Since the functions ln(x^2) and 2ln(x) have different domains, they are essentially different functions.(2 votes)

## Video transcript

So now we're going
to attempt to take the derivative of the sine of
the natural log of x squared. So now we have a function that's
the composite of a function, that's a composite
of another function. So one way you
could think of it, if you set f of x as being equal
to sine of x, and g of x being the natural log of x, and
h of x equaling x squared. Then this thing right over
here is the exact same thing as trying to take the
derivative with respect to x of f of g of h of x. And what I want to
do is kind of think about how I would
do it in my head, without having to write all
the chain rule notation. So the way I would
think about this, if I were doing this in
my head, is the derivative of this outer function
of f, with respect to the level of composition
directly below it. So the derivative of
sine of x is cosine of x. But instead of it
being a cosine of x, it's going to be cosine of
whatever was inside of here. So it's going to be
cosine of natural log-- let me write that
in that same color-- cosine of natural
log of x squared. I'm going to do x that
same yellow color. And so you could really view
this, this part what I just read over here, as f prime,
this is f prime of g of h of x. This is f prime of g of h of x. If you want to keep
track of things. So I just took the derivative
of the outer with respect to whatever was inside of it. And now I have to
take the derivative of the inside with respect to x. But now we have another
composite function. So we're going to
multiply this times, we're going to do the
chain rule again. We're going to take the
derivative of ln with respect to x squared. So the derivative
of ln of x is 1/x. But now we're going
to have 1 over not x, but 1 over x squared. So to be clear, this part right
over here is g prime of not x. If it was g prime of x,
this would be 1 over x. But instead of an x, we
have our h of x there. We have our x squared. So it's g prime of x squared. And then finally, we
can take the derivative of our inner function. Let me write it.
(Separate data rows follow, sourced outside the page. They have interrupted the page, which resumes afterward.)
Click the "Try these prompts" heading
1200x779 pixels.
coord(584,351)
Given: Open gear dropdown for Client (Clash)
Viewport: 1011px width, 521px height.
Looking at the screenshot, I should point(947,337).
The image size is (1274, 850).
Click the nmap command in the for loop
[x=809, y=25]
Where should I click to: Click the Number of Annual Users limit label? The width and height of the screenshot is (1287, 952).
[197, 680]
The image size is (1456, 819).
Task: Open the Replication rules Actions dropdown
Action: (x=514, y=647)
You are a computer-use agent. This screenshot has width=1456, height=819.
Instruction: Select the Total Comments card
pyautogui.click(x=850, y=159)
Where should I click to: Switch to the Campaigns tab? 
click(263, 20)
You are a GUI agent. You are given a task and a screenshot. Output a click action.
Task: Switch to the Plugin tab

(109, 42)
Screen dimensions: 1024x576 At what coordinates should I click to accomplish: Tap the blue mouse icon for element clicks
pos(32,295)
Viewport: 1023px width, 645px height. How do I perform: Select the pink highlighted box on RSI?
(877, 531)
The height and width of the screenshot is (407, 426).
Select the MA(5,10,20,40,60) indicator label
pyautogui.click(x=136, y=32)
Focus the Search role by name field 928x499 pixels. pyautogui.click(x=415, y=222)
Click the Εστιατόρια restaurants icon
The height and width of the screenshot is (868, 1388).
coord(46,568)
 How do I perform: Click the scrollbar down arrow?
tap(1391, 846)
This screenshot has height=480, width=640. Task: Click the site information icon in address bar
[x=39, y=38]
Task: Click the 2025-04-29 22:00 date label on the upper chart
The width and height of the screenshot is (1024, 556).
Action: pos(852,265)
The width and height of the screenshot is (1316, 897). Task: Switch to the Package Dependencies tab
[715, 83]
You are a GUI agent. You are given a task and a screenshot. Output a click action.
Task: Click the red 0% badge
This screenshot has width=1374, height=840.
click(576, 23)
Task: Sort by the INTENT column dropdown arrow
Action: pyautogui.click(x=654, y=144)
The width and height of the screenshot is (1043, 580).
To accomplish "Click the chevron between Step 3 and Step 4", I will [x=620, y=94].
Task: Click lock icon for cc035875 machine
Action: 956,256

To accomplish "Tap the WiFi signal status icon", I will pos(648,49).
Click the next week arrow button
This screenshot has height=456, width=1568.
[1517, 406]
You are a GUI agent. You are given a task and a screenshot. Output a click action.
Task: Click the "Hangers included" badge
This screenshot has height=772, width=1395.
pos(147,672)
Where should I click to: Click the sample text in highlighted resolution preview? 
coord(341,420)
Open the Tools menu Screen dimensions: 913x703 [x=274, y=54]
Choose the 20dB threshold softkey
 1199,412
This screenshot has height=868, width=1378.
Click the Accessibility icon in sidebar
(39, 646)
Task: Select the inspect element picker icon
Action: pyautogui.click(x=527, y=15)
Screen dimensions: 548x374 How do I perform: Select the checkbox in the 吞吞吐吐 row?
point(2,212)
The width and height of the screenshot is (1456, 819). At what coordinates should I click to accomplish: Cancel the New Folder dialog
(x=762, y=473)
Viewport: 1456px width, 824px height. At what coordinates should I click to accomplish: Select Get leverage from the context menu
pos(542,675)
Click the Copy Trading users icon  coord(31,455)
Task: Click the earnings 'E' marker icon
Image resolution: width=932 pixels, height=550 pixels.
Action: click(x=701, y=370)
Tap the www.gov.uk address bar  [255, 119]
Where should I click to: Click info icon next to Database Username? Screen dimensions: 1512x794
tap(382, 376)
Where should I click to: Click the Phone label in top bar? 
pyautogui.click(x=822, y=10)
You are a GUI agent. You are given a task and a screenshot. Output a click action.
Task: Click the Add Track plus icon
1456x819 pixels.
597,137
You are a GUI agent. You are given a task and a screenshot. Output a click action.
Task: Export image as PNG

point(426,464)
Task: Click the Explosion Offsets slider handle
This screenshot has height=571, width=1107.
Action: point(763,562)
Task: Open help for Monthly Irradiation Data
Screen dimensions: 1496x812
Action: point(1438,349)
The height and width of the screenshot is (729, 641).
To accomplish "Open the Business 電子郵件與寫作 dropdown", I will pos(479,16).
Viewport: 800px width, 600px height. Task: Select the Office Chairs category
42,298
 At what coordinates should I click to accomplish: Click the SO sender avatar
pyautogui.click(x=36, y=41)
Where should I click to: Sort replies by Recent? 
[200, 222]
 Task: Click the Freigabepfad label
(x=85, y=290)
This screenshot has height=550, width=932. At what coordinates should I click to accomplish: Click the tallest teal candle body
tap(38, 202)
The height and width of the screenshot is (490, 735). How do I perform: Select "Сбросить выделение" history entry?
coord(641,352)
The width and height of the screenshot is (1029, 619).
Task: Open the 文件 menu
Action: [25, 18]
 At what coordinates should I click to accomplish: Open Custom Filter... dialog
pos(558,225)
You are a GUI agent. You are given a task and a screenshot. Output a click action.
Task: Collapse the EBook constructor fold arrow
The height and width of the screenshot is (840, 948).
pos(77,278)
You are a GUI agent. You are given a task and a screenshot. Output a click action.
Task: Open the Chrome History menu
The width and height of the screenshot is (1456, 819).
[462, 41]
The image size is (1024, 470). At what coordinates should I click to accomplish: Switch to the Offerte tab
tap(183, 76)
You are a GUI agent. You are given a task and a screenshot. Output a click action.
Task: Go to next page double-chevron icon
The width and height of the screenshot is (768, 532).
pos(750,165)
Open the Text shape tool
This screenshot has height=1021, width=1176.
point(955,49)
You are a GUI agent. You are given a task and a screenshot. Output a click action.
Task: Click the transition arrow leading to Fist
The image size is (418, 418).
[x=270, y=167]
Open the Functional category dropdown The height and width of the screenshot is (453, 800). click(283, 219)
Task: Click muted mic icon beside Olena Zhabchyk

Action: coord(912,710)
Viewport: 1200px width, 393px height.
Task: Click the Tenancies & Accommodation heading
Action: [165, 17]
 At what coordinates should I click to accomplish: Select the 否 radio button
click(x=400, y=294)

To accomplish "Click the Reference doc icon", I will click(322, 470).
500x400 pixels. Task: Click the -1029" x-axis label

So we could write this
is g prime of h of x. And finally, we
just have to take the derivative of our innermost
function with respect to x. So the derivative of
2x with respect to-- or the derivative of x squared
with respect to x is 2x. So times h prime of x. Let me make everything clear. So what we have right
over here in purple, this, this, and this
are the same things. One expressed concretely,
one expressed abstractly. This, this, and this
are the same thing, expressed concretely
and abstractly. And then finally, this and
this are the same thing, expressed concretely
and abstractly. But then we're done. All we have to do to be done
is to just simplify this. So if we just change the order
in which we're multiplying, we have 2x over x squared. So I can cancel some out. So this x over x,
2x over x squared is the same thing as 2 over x. And we're multiplying it
times all of this business. So we're left with 2 over x. And this goes away. 2 over x times the cosine of
the natural log of x squared. So it seemed like a very
daunting derivative. But we just say, OK, what's the
derivative of sine of something with respect to that something? Well, that's cosine
of that something. And then we go in
one layer, what's the derivative of
that something? Well, in that something we
have another composition. So the derivative of ln of x,
or ln of something with respect to another something,
well that's going to be 1 over
the something. So we had gotten a 1
over x squared here, that squared got canceled out. And then finally, the derivative
of this innermost function, it's kind of like
peeling an onion. The derivative of
this inner function with respect to x,
which was just 2x. Which we got right over here. This was 1 over x squared. This was 2x before we
did any canceling out. So hopefully that helps
clear things up a little bit.